En réalité, l’évolution a toujours été là, à l’intérieur comme à l’extérieur des entreprises. Pourtant, beaucoup de tentatives pour la nourrir ce sont révélées être des impasses. Des principes organisationnels innovants, tels que le Lean ou le système de management par la qualité (TQM), ont été détournés de leur focus initial autour du client (faire mieux pour mieux servir le client) pour renforcer les lacunes bureaucratiques et mécanistes des entreprises Tayloristes. Pourquoi ?
Une de nos plus grandes erreurs pourrait être d’avoir considéré les trois grands pôles de cette évolution, les individus, la technologie et l’entreprise, comme des facteurs séparés liés par une chaîne de causalité. Nous avons affirmé, et cru, que des technologies nouvelles changeraient notre façon de gérer l’entreprise, ce qui à son tour changeraient nos clients, en créant d’avantage de demande. Ou, de la même manière, que de nouveaux principes d’organisation modifieraient la performance des travailleurs, performance qui réclamerait pour être mieux gérée de nouvelles technologies. Et ainsi de suite. Mais ce qui fonctionne dans un monde mécaniste ne s’applique plus à un monde complexe. Les causes et les conséquences sont brouillées, et l’évolution est le résultats de beaucoup d’interdépendances non-linéaires qui ne peuvent être isolées. Transformer un des termes de l’équation n’assure pas sa propagation au reste des composants, et bien des innovations organisationnelles n’ont pas fourni les résultats escomptés, s’engouffrant dans une causalité trompeuse. Du point de vue de la complexité, la transformation est une co-évolution, qui se produit à travers les connexions existantes entre les divers systèmes. L’entreprise Tayloriste s’est avérée un èchec, et s’est elle-même rendue incapable d’évoluer, non par manque de volonté, mais parce qu’elle a perdu le contact avec la créativité des employés et avec les attentes des clients. Les entreprises doivent se reconnecter avec leurs clients, et revenir à la définition donnée au business par Peter Drucker: «il n’y a qu’une seule définition valide de l’objet du business: créer un client».

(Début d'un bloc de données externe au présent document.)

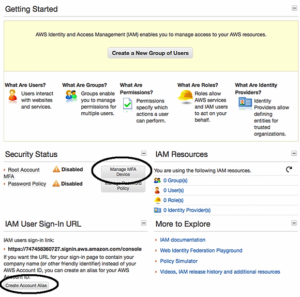300x297 pixels.
Task: Click the Create Account Alias button
Action: 26,285
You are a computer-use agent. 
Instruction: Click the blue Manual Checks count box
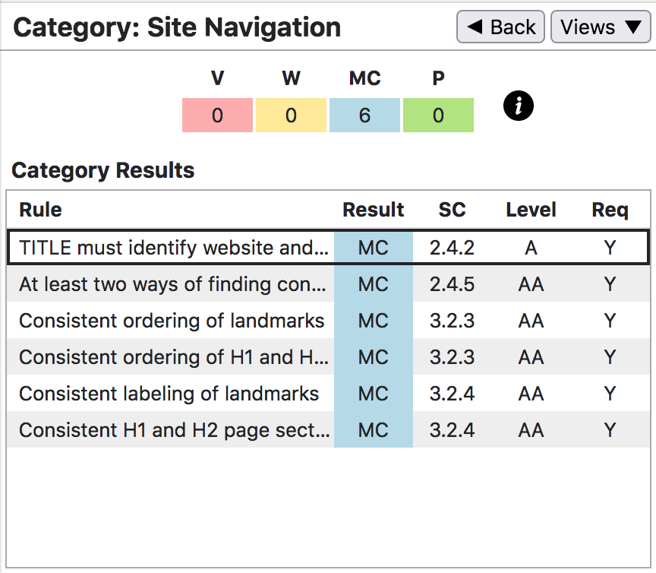click(x=364, y=116)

Malheureusement, il semble souvent que nous n’apprenions pas du passé. L’Enterprise 2.0 a été initialement définie comme la transformation du business à travers l’usage des technologies. Pour IBM, «social» signifie «changer la manière dont les individus se connectent et dont les entreprises réussissent», tandis qu’Oracle affirme que les médias sociaux transforment les entreprises et la façon dont elles interagissent avec les clients. Le credo actuel en ce que «le social déclenche et amplifie le changement» ressemble tellement à une nouvelle illusion de causalité. Dans un monde en co-évolution, le changement est mené par l’influence, et par l’adéquation des entreprises à l’écosystème global. En d’autres termes, celles-ci devraient se concentrer sur leur propre transformation par elle-même pour rester dans la course de la mutation globale du business. Comme l’a si bien dit Gandi: «Si nous pouvions nous changer nous-mêmes, les tendances du monde changeraient également».